_Problem requirements_:
Would you copy the records below, exactly and only from their first line through the line containing "987x417 pixels.", without any pictures?

Collected data entries
◇ ◇ ◇ ◇

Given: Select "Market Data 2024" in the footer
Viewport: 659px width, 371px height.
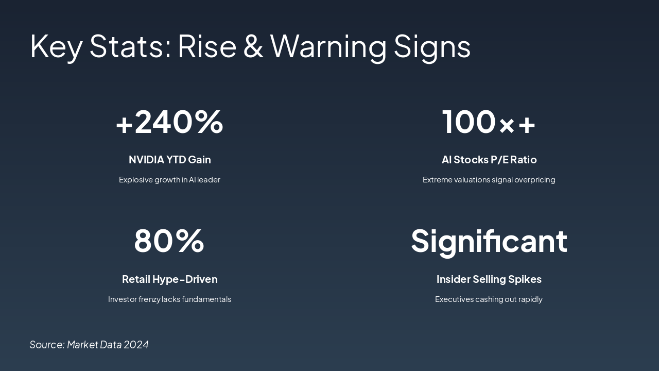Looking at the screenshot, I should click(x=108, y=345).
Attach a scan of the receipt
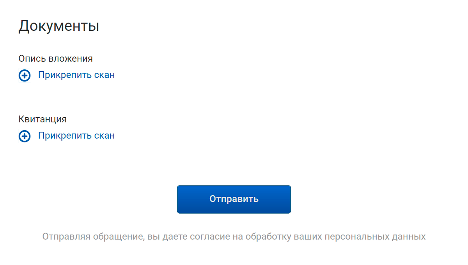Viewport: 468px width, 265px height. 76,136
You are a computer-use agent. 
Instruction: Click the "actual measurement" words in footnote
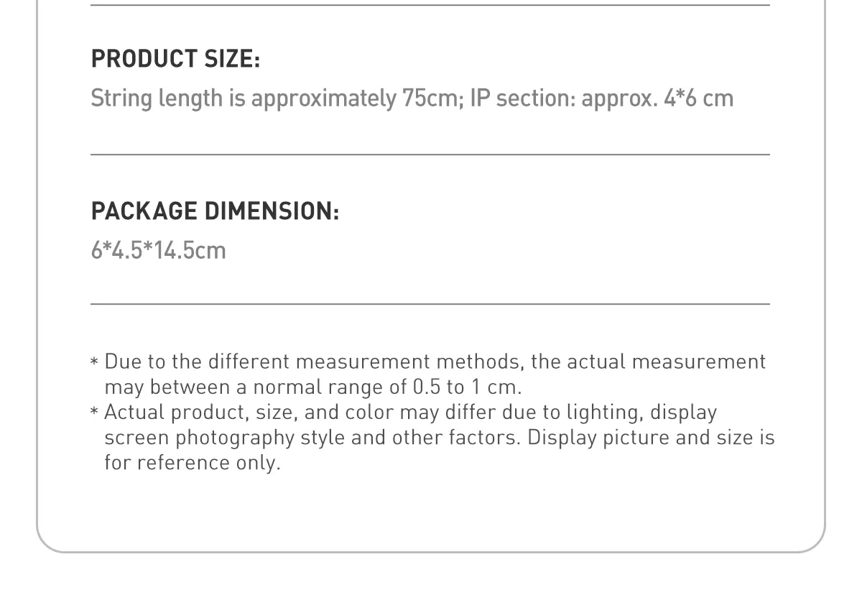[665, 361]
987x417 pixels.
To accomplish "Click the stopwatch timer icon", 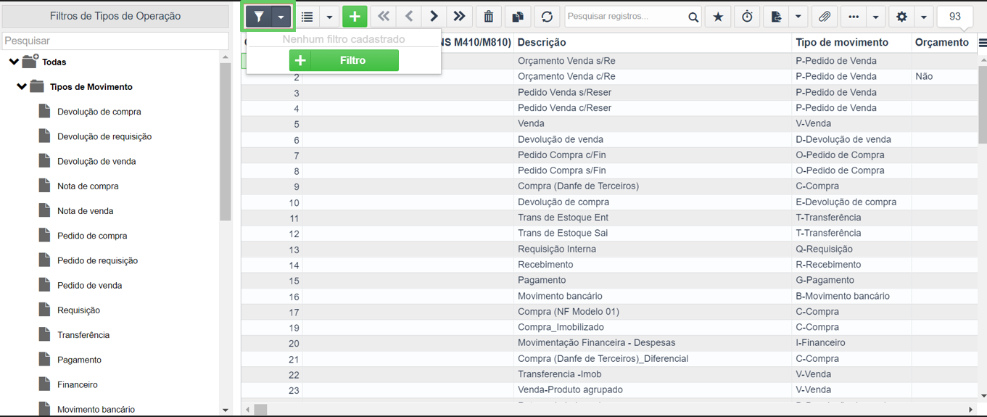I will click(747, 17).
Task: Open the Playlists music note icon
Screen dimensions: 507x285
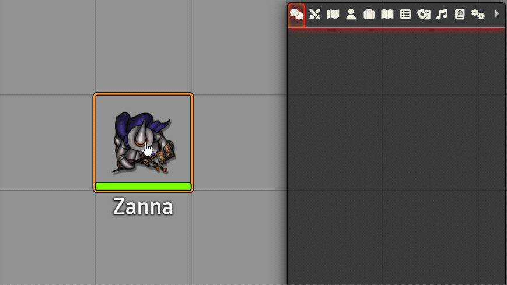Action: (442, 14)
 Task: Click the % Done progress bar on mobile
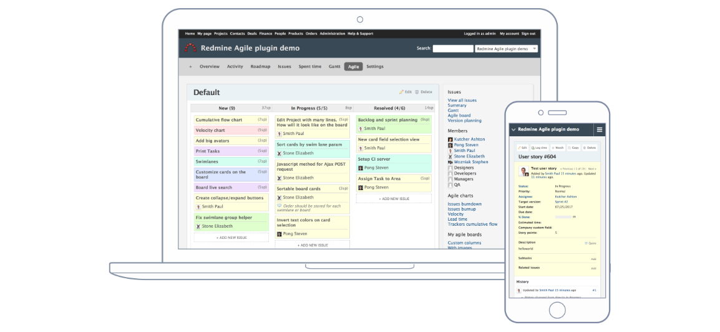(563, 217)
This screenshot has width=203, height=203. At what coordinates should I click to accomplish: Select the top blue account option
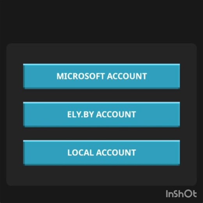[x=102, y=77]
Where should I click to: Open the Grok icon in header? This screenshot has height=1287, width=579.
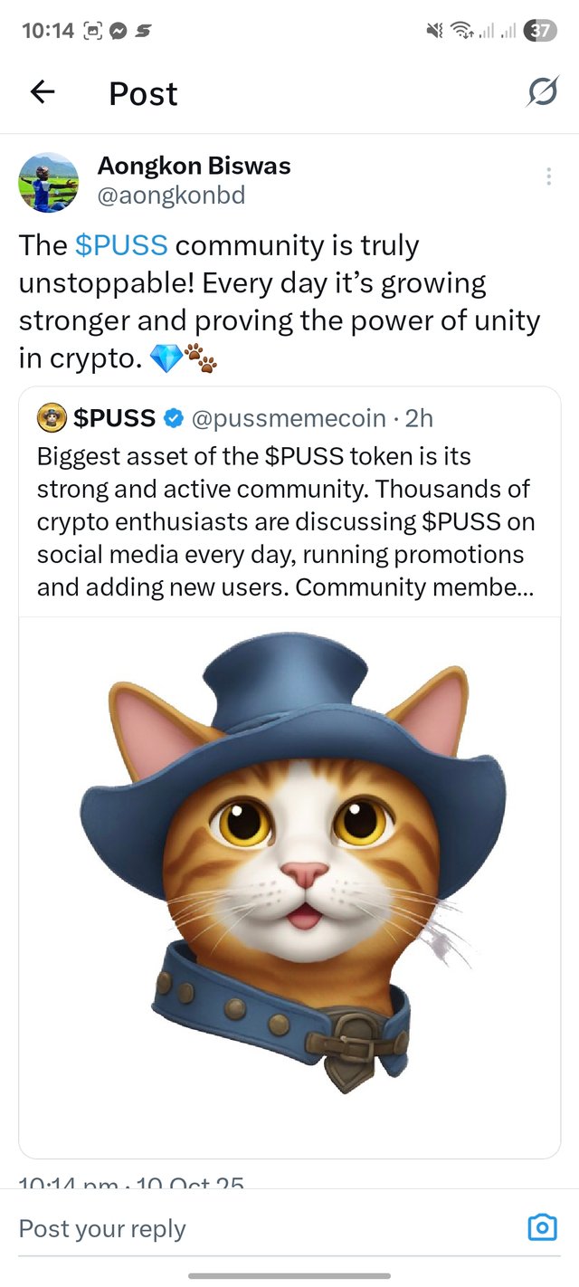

◇ ◇ ◇ ◇

_Answer space_:
Given: Select "Market Data 2024" in the footer
Viewport: 659px width, 371px height.
Looking at the screenshot, I should click(x=108, y=345).
Attach a scan of the receipt
Viewport: 468px width, 265px height. 76,136
You are a computer-use agent. 
Instruction: Click the "actual measurement" words in footnote
[665, 361]
987x417 pixels.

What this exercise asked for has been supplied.